Rodri se sitúa en el centro de decisiones de Valdebebas, donde su perfil trasciende lujos. El mediocentro, campeón del mundo con el City y ganador del Balón de Oro 2024, encaja en la búsqueda de mando para la medular y habría abierto la puerta al Bernabéu. Su contrato expira en 2027. Manchester conserva la llave. No la regalará.
Rodri da luz verde y el Bernabéu mueve ficha
El Mundial de 2026 ha reforzado la candidatura de Rodri para dirigir al Real Madrid. Las informaciones sobre la operación señalan que el jugador ve con buenos ojos el salto al Bernabéu, un aval que ha animado a Valdebebas a estudiar cómo incorporarlo tras la cita mundialista.
Su perfil responde a carencias concretas del equipo, no solo al impacto mediático del fichaje. Rodri puede gobernar el tempo del juego, ofrecer estabilidad defensiva y ordenar el centro del campo desde la base. Esa combinación de pausa, lectura táctica y jerarquía explica por qué la dirección deportiva considera su llegada una apuesta capaz de transformar el equilibrio colectivo a largo plazo.
- Control de los partidos desde la base de la jugada.
- Equilibrio entre recuperación, posicionamiento y salida de balón.
- Jerarquía competitiva reforzada tras su actuación mundialista.
Manchester City marca el pulso de una operación gigante
El Manchester City conserva una posición firme ante acercamientos del Real Madrid. Rodri mantiene contrato hasta 2027, un vínculo que permite al club inglés fijar el ritmo, exigir una compensación acorde con su peso deportivo y presentar una oferta de renovación antes de escuchar propuestas procedentes de España.

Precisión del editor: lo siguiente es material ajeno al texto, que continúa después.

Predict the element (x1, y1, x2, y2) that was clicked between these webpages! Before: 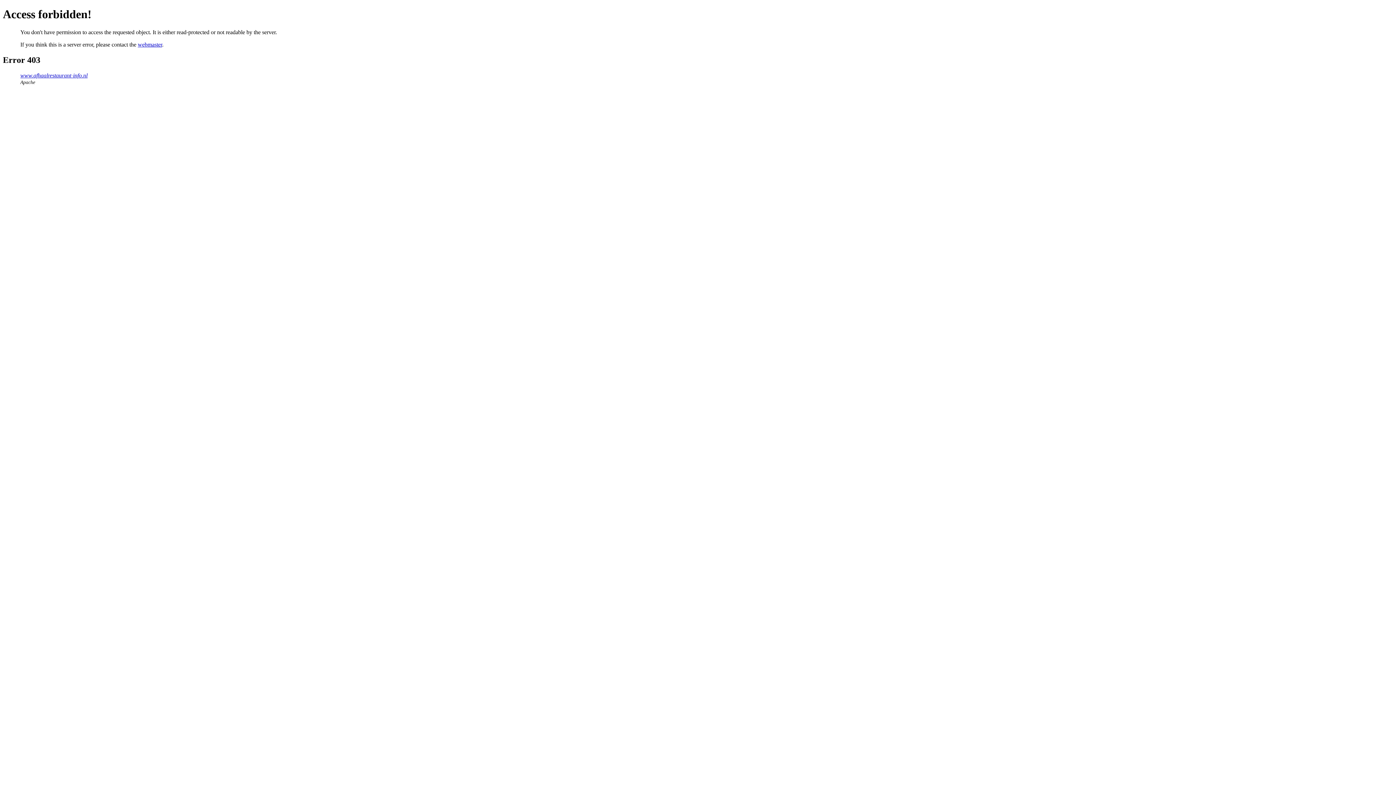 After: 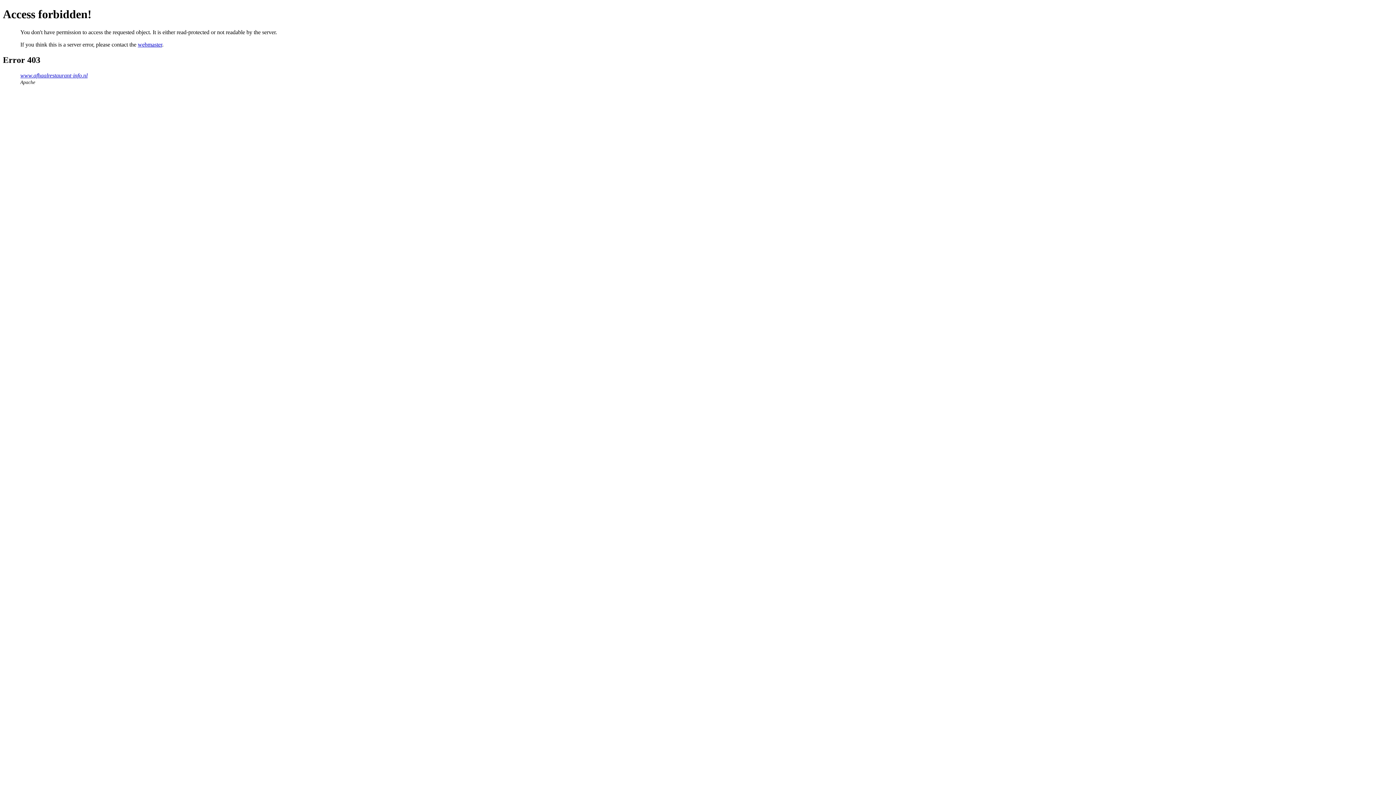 Action: bbox: (137, 41, 162, 47) label: webmaster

Por ahora, el escenario obliga al Real Madrid a separar el deseo del jugador del acuerdo entre clubes. La negociación directa concentraría el tramo más delicado, ya que el coste no mediría únicamente el precio del traspaso. Arrebatar al City una pieza central, campeona y referente de su proyecto tendría una dimensión económica, competitiva y simbólica capaz de convertir la operación en histórica.